### Challenge
Select every line in the records below that contains the string "highlighter", and copy each one. Case counts.

Records from a collection:
+++++

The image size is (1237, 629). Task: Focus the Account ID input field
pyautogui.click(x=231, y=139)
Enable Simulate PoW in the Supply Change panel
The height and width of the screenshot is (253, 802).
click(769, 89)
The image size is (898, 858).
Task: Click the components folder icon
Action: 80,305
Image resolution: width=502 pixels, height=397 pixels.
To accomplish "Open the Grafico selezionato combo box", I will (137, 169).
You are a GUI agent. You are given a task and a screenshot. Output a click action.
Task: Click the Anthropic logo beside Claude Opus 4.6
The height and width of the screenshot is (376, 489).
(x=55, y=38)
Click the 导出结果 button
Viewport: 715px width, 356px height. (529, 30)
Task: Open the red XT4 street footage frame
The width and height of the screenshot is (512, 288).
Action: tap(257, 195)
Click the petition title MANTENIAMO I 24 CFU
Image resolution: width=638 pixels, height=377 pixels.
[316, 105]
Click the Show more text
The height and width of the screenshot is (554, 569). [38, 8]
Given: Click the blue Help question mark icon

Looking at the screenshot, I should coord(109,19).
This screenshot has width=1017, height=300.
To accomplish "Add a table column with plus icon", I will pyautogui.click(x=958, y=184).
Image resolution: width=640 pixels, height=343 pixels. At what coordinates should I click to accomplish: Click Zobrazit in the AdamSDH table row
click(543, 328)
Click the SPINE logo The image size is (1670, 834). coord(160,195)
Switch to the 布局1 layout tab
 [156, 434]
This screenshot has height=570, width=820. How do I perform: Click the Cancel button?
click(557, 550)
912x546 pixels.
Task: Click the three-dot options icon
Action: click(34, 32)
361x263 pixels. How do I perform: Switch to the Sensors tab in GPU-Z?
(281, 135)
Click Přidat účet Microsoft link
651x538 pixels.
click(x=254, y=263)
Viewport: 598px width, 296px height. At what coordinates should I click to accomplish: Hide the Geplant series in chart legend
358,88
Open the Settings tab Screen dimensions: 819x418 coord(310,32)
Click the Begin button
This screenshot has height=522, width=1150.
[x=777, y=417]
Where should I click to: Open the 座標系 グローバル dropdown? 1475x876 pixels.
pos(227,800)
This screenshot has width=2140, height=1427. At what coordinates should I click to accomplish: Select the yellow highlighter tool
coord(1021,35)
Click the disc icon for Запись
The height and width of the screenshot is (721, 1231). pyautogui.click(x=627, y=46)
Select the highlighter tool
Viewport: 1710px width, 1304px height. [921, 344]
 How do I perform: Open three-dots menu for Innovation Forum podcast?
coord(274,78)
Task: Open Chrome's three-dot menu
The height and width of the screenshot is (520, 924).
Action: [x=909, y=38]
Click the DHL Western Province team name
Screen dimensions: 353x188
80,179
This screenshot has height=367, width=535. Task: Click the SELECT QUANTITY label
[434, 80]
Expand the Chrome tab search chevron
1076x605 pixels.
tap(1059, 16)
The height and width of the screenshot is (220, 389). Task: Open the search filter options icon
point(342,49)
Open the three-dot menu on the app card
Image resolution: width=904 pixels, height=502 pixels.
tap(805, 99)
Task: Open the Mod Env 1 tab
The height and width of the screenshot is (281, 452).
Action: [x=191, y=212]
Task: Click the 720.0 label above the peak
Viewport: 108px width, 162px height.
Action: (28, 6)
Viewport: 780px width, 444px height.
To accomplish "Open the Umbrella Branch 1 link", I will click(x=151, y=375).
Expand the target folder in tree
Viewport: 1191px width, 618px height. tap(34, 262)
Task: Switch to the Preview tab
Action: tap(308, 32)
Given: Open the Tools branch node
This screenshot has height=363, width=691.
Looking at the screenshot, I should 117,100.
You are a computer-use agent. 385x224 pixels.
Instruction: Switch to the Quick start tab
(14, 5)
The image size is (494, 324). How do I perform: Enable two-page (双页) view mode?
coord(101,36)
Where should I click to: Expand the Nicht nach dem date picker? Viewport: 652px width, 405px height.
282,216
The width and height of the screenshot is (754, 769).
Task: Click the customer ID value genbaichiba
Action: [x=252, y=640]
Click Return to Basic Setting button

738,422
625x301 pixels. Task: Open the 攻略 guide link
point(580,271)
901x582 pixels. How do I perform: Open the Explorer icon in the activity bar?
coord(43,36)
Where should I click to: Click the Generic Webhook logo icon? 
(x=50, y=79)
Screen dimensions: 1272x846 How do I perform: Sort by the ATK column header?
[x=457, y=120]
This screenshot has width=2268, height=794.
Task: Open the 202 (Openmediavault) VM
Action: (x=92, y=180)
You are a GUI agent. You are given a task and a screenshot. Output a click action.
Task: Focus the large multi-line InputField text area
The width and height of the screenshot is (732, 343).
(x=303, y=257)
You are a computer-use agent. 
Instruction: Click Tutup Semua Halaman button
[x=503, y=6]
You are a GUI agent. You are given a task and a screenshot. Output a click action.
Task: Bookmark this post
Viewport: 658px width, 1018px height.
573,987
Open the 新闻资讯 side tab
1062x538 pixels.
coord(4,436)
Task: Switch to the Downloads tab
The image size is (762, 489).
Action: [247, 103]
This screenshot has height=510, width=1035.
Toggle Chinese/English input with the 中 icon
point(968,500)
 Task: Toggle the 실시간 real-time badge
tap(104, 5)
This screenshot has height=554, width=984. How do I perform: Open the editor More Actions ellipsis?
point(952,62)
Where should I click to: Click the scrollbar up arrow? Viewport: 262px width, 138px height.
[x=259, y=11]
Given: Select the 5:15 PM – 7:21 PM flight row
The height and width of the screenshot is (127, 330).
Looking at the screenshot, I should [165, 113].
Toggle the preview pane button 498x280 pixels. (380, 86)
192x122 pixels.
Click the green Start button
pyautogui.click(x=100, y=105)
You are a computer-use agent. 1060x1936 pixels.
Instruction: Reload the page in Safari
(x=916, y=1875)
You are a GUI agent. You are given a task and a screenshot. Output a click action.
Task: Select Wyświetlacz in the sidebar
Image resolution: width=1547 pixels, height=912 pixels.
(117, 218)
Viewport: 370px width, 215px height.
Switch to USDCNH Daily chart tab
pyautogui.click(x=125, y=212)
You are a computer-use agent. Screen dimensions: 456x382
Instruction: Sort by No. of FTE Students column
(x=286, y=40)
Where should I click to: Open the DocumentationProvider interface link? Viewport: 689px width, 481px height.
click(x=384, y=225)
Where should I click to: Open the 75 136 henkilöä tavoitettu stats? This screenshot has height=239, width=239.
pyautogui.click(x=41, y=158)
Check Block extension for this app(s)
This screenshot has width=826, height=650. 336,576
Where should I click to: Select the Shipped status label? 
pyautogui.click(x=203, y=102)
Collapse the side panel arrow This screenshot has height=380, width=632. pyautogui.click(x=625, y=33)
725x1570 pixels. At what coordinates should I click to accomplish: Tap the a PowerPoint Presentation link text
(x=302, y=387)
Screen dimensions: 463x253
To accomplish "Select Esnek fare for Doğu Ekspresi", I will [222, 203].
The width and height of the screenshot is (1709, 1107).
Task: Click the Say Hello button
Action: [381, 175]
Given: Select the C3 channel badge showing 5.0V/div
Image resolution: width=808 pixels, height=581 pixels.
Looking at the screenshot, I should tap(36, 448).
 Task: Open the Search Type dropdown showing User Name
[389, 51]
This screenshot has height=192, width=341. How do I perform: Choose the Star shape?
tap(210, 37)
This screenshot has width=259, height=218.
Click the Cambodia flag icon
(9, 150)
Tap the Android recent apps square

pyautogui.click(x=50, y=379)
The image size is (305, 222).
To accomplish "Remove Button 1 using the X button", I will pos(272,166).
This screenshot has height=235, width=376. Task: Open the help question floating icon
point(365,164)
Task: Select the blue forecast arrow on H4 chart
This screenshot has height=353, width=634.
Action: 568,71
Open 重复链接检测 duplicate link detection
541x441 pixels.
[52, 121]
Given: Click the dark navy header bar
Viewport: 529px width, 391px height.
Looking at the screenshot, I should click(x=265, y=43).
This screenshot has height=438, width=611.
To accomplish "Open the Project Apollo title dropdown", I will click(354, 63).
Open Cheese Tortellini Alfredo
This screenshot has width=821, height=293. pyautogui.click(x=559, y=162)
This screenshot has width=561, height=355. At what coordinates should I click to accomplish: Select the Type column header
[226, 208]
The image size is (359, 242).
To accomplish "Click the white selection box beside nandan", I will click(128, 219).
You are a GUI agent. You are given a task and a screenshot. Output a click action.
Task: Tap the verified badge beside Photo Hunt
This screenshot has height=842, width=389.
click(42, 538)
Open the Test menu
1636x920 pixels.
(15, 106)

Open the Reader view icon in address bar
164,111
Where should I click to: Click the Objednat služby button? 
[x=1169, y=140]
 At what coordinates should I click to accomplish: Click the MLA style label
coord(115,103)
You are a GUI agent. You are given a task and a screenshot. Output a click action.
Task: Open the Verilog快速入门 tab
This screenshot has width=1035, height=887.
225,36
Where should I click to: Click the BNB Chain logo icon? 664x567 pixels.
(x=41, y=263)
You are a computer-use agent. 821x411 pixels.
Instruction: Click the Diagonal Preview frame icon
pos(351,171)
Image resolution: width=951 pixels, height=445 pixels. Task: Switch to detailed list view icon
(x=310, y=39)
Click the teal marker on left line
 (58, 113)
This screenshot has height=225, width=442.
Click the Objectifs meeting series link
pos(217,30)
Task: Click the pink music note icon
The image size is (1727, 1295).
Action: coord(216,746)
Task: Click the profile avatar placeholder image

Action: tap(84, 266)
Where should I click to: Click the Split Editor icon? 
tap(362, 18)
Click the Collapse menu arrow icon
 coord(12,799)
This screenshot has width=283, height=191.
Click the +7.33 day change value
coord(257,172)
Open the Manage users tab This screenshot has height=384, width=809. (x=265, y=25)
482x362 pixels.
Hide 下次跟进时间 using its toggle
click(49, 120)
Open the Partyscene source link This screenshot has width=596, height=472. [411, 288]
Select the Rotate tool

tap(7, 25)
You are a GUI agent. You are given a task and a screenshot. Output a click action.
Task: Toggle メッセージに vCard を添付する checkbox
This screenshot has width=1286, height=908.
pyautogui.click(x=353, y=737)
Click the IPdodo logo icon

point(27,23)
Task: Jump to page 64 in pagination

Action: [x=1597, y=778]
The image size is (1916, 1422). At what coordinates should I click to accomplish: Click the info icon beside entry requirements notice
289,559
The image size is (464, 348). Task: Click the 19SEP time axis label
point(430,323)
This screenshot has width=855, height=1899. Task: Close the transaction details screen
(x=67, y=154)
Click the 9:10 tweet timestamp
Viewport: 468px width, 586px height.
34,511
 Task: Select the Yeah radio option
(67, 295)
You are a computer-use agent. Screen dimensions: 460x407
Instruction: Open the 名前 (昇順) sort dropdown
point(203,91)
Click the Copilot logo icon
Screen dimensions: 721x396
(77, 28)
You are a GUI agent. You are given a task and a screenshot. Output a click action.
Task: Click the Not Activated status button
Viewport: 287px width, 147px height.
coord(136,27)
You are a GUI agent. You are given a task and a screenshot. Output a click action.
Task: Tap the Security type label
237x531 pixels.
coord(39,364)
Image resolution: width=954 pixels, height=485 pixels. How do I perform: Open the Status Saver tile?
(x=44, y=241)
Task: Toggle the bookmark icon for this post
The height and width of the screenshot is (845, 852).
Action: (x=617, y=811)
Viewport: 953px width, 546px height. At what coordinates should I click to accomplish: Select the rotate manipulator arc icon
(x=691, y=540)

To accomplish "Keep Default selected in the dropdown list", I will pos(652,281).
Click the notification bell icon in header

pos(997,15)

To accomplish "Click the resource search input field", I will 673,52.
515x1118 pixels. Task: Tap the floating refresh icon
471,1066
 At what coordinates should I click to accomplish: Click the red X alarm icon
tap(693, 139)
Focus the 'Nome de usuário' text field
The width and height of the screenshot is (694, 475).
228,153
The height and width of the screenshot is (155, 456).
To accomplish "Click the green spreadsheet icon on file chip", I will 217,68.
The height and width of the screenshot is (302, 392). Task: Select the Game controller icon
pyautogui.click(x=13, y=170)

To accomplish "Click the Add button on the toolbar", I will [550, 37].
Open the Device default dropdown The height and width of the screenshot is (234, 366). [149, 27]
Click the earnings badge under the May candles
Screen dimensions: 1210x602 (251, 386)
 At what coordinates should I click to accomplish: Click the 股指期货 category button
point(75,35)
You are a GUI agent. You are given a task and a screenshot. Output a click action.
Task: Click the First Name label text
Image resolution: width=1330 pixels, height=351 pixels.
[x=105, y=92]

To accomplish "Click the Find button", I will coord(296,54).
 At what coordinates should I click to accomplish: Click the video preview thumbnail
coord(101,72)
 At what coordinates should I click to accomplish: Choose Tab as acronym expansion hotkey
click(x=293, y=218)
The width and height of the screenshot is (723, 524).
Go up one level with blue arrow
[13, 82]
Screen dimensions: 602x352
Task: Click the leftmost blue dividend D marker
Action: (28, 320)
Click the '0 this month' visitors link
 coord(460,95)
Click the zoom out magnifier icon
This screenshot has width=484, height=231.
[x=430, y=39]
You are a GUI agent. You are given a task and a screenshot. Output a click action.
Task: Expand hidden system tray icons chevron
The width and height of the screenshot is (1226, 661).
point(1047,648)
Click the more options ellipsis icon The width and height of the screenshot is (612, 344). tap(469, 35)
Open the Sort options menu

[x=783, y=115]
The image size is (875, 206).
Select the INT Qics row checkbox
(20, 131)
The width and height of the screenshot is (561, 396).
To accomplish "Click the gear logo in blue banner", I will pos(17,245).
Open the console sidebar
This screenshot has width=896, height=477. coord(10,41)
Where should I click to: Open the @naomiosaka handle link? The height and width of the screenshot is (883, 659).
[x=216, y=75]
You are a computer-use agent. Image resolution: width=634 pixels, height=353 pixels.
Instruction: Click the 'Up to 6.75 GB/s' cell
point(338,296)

+++++

### Correct response
This screenshot has width=2140, height=1427. At what coordinates should I click to accomplish: Select the yellow highlighter tool
Select the highlighter tool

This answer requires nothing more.